*** Opening The data ***
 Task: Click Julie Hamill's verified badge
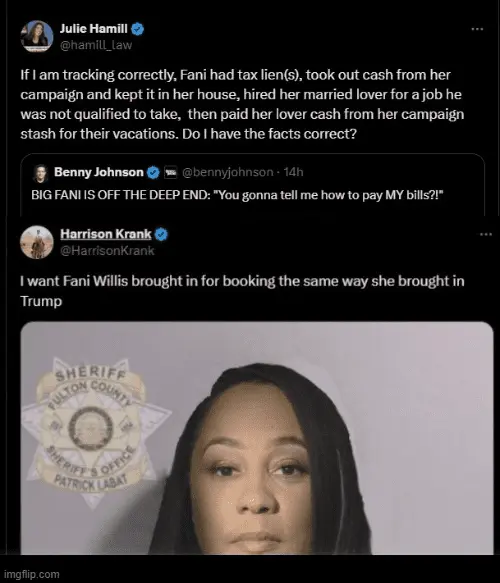tap(138, 29)
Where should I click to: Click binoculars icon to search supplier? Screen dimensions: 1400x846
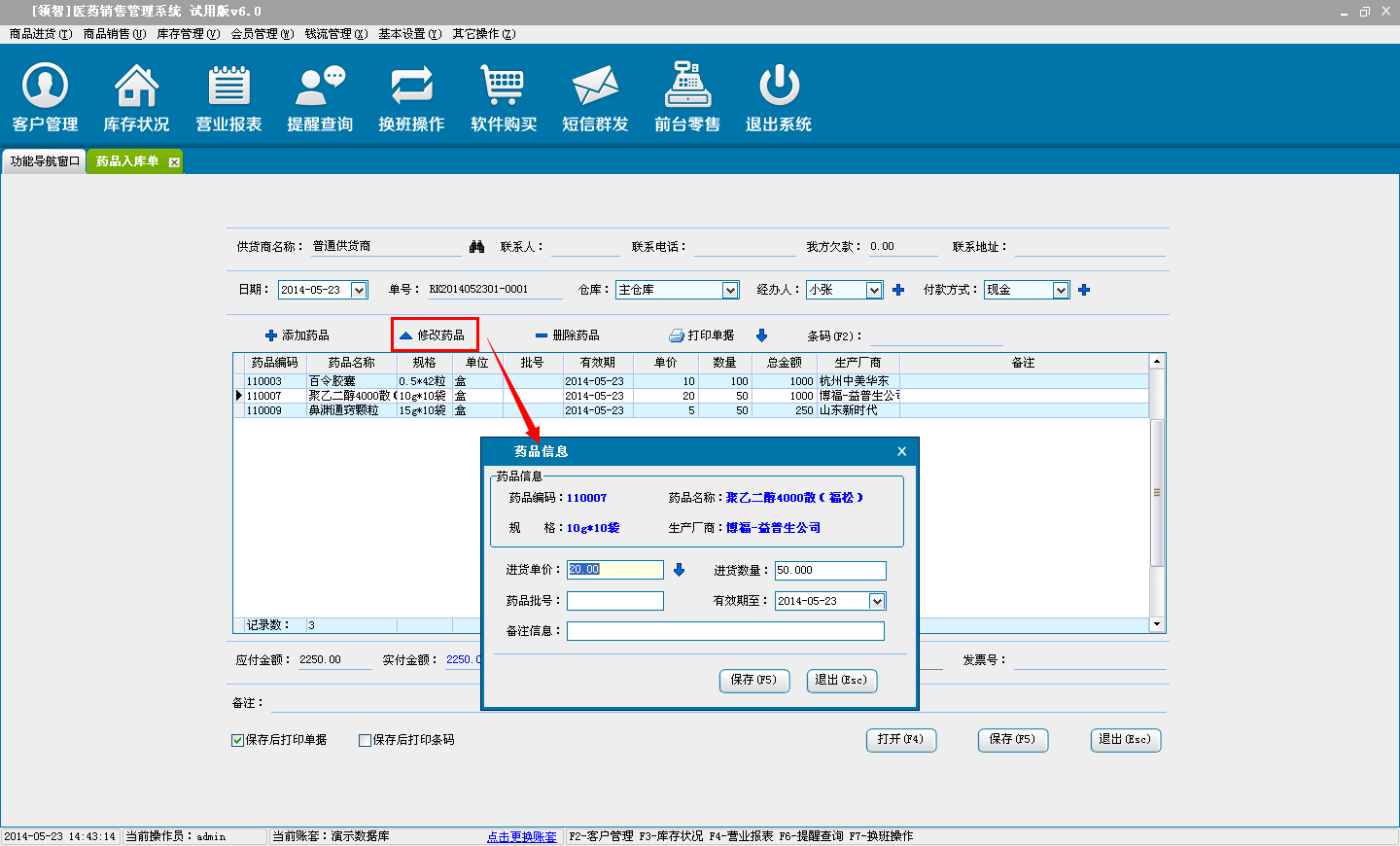[476, 247]
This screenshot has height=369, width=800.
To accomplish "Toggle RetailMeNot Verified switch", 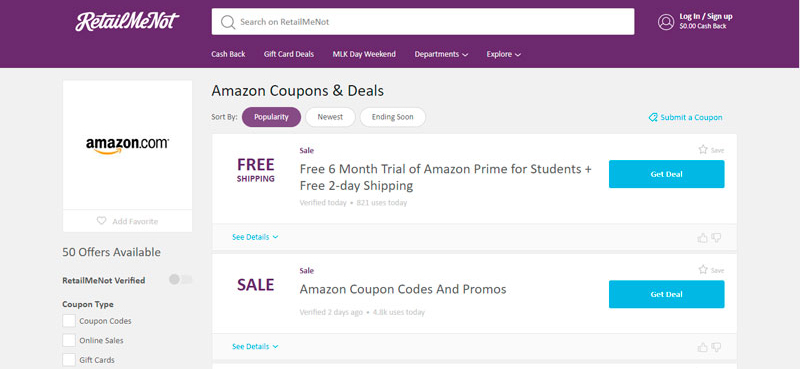I will tap(181, 280).
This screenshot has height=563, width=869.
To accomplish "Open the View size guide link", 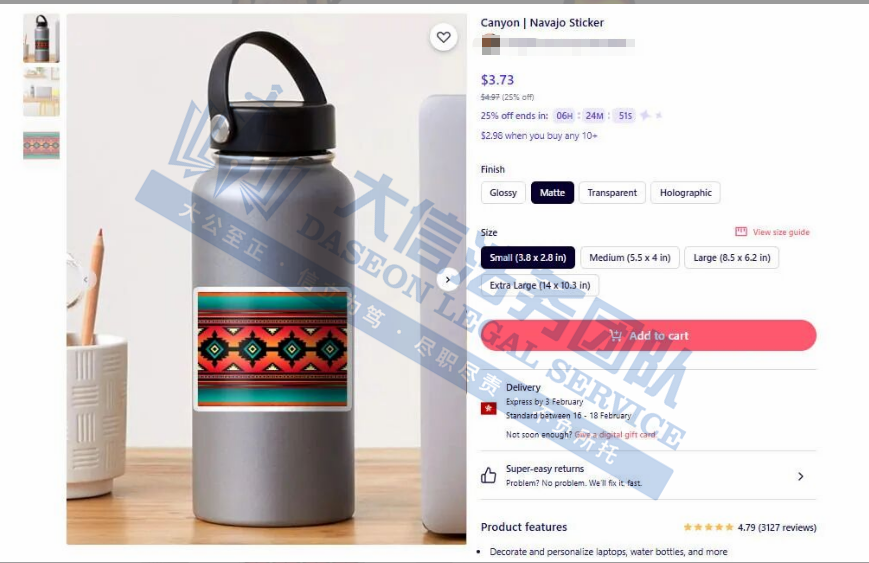I will click(x=781, y=232).
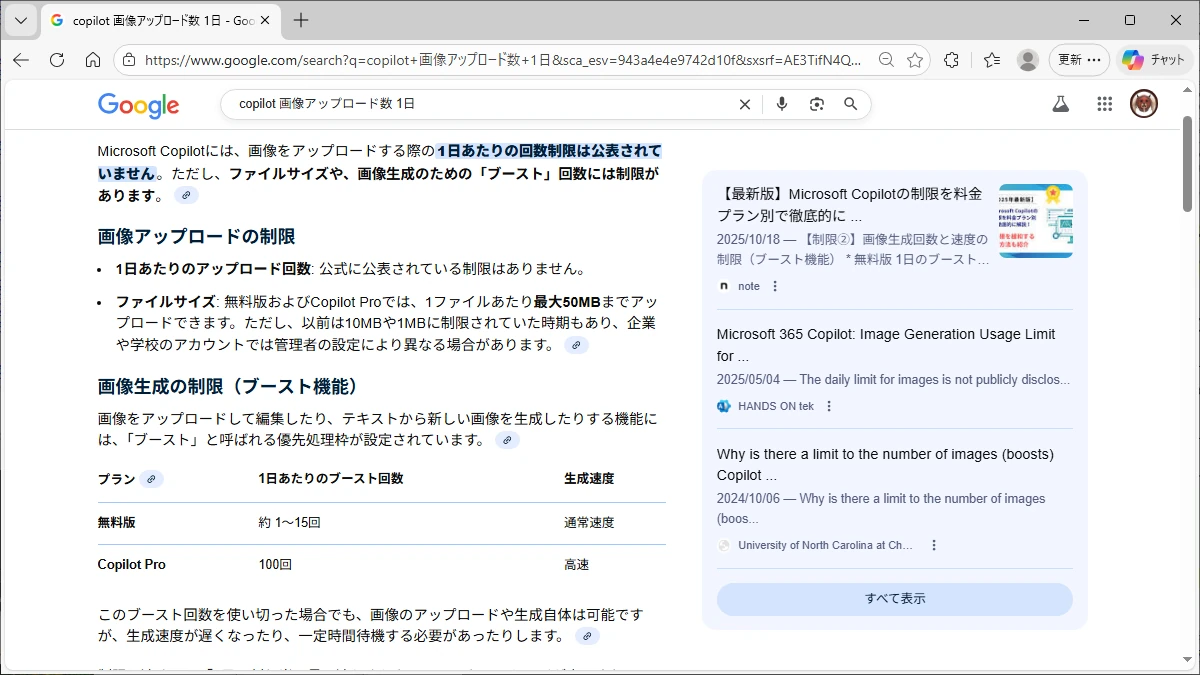Click the source link icon beside プラン
Viewport: 1200px width, 675px height.
coord(151,479)
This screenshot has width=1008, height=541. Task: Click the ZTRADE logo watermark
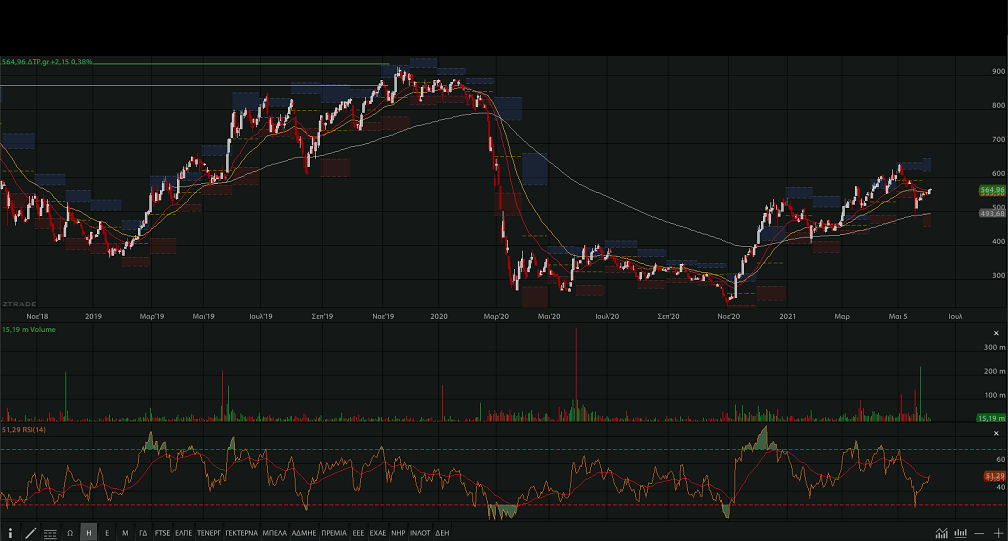18,303
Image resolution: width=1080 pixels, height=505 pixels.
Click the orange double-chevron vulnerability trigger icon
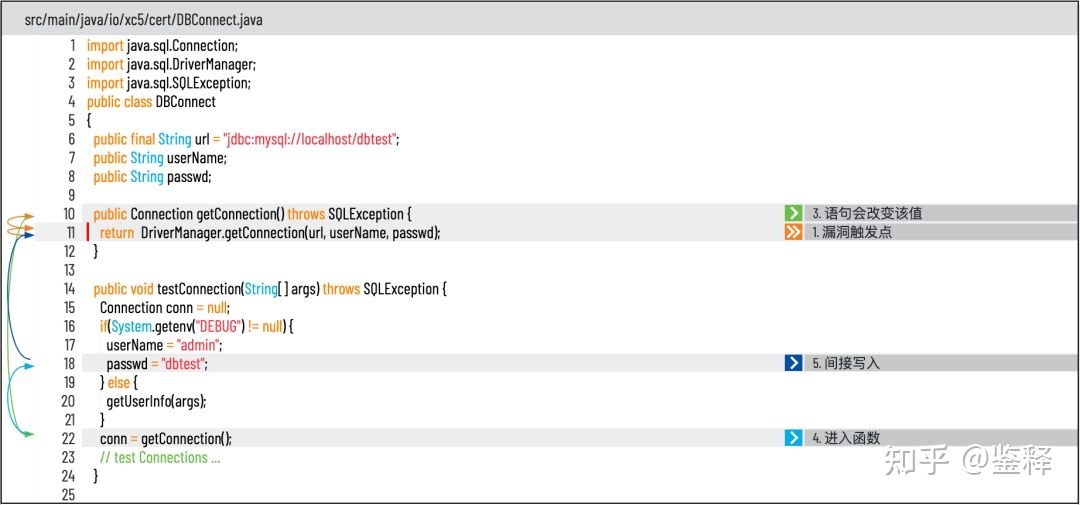[793, 232]
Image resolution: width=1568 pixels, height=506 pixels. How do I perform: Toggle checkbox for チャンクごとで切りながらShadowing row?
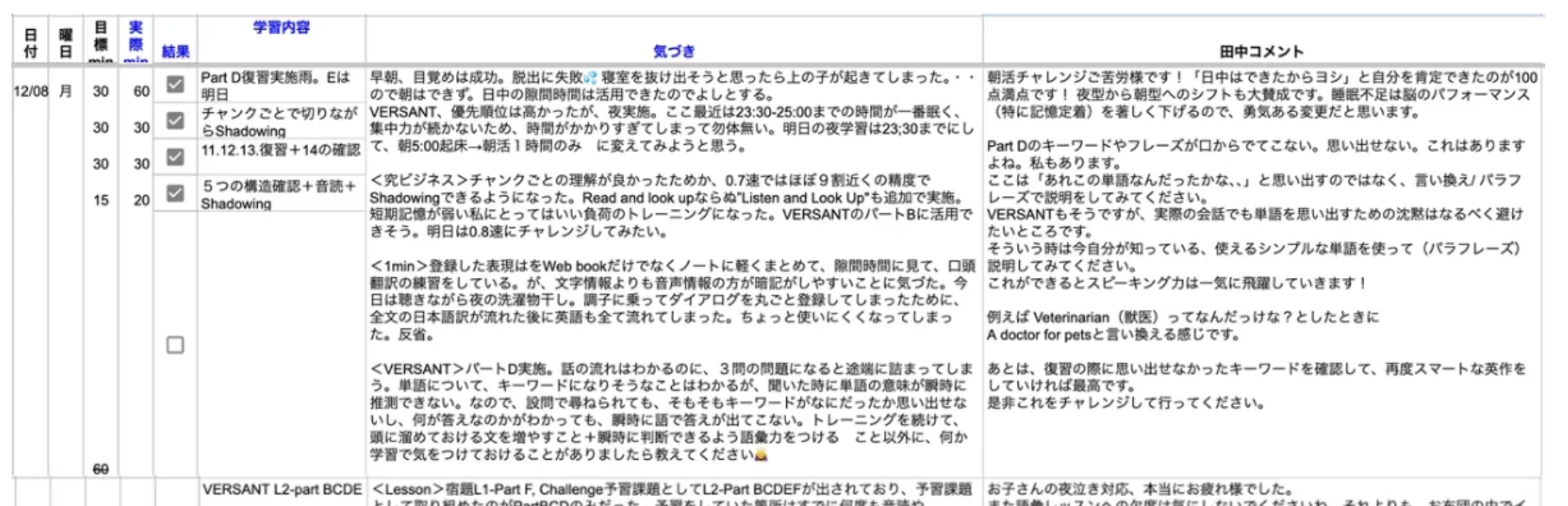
*** Closing The data ***
Search the listing above for "pixels" and copy every line that holds it.

Expected output ::
Image resolution: width=1080 pixels, height=505 pixels.
Image resolution: width=1568 pixels, height=506 pixels. How do I perform: Toggle checkbox for チャンクごとで切りながらShadowing row?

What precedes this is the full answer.